A: Like all asset finance lenders we have felt the impact of Covid across our customer base, but we have a very diverse spread of sectors within our portfolio so we’ve probably been less impacted than some lenders but clearly the impact has still been considerable across the sectors you mention above. We are constantly reviewing the sectors we operate within, and we are in the process of launching several new areas of specialism including agriculture and specialist cars with more to come in the second half of 2020 and 2021.
Q: I see on your company website that Propel prides itself in being one of the leading providers of SME finance in the UK. Can you tell us more about your
current customer base?
A: We currently have around 40,000 customers within Propel and this is still growing despite the expected Covid slowdown, but things are definitely picking up again now with the need for finance being stronger than ever for UK SMEs. We have strong partnerships with over 400 vendors who offer our finance to their customers and also direct with UK businesses. One of our big areas of focus in 2020 is on new partnerships and we have already put a few in place thus giving the ability to offer asset finance to other companies’ customers; this goes from other commercial finance lenders, accountants and other platforms who receive enquiries from UK companies for finance help.

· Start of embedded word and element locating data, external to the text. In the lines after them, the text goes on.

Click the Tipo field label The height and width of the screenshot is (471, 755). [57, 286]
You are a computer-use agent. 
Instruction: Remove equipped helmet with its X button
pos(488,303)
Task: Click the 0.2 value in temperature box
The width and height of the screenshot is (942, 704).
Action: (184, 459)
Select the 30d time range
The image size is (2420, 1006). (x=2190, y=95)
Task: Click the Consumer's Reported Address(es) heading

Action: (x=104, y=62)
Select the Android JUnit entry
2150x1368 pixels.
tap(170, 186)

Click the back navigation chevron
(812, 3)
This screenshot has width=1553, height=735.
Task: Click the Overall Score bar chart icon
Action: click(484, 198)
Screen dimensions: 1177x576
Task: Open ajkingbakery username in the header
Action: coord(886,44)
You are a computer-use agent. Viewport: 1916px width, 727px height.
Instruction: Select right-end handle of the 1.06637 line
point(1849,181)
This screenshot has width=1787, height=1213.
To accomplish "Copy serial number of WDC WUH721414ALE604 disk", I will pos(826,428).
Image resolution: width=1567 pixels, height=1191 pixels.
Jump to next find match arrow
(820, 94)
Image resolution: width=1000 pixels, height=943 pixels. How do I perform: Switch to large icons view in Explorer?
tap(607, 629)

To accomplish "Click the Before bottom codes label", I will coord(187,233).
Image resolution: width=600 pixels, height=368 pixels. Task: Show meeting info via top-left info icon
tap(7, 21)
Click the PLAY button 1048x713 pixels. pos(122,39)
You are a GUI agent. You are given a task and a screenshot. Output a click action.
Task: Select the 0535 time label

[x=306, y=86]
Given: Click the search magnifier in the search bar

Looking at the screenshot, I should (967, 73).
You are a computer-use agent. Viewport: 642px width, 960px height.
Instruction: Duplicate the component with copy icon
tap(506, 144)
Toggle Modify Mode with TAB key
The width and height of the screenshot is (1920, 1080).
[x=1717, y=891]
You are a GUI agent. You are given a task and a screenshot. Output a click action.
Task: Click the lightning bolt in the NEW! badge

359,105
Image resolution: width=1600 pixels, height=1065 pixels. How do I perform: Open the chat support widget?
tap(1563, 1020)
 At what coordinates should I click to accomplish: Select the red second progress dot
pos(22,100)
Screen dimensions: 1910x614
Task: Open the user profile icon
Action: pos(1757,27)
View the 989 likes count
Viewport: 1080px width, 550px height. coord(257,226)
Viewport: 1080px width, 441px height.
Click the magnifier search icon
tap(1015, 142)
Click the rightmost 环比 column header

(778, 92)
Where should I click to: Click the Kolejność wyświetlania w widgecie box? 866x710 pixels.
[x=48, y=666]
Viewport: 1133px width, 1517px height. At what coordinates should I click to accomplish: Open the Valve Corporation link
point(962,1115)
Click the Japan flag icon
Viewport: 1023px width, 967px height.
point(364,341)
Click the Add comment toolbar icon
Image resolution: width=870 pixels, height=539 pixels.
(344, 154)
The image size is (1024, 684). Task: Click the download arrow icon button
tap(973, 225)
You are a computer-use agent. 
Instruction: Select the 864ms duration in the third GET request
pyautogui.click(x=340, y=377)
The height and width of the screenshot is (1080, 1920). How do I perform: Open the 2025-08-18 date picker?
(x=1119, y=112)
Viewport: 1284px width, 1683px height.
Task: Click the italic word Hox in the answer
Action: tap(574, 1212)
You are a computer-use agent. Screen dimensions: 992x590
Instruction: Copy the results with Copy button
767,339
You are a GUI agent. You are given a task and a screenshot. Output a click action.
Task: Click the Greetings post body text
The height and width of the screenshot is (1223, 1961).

Q: Propel has a big customer base, what’s been your experience in showing clients’ forbearance during the pandemic?
A: Our primary focus regarding our customers who needed help during the Covid period was to be available when they needed us, to react quickly to any questions and to take away as much stress as possible during this impossibly hard time for them.
Being a relatively small organization, we were able to rapidly set up from scratch a dedicated forbearance team of 26 employees drawn from other areas of the business thus making sure we were able to deal with requests immediately when they came into us. During the interim period we have stayed in regular contact with our customers and understand how their situations are evolving and gauging how best to support them ongoing.
The feedback from our customers has been very positive and they tell us we have been one of the easier lenders to deal with during their conversations; and some are even now coming back for new business having re-opened which is lovely to see.
Q: Did you need to furlough any staff?
A: We did furlough a small percentage of our staff, but the majority were either redeployed or remained in their existing roles working from home. However, from the end of August all employees will be back in the business as we springboard back into business as usual.
Q: What do you think the main challenge that Propel will have to overcome in a post lockdown UK will be? How do you plan to overcome this?
A: Undoubtedly we will need to innovate in terms of how we structure and organise the work environment. Thinking of a time when everyone is back in the office is hard and we have seen so many benefits from the current home working period, so we want to make sure that we don’t lose all of these. Realistically we need to make flexible working much more common and that will require some planning and changes in technology too.
Also supporting our customers in the new world is going to be key; and we are rapidly implementing a wider transformation plan to ensure that we make the most of technologies to offer the best possible customer experience where they can transact with us on the terms and timings that suit them not us.
I am very occasionally envious of people who say that they were able to grow vegetables, take up a new hobby, redecorate their house during lockdown as at Propel we have been busier than ever supporting our customers and planning to hit the ground running post lockdown. So we have a plan, it is underway, and we will continue to review and refine it as post lockdown events unfold.
Anne Williams is chief operating officer at Propel Finance (formerly Henry Howard Finance).
Juliette Salgado Smith is studying for a BA in history and politics at the University of York.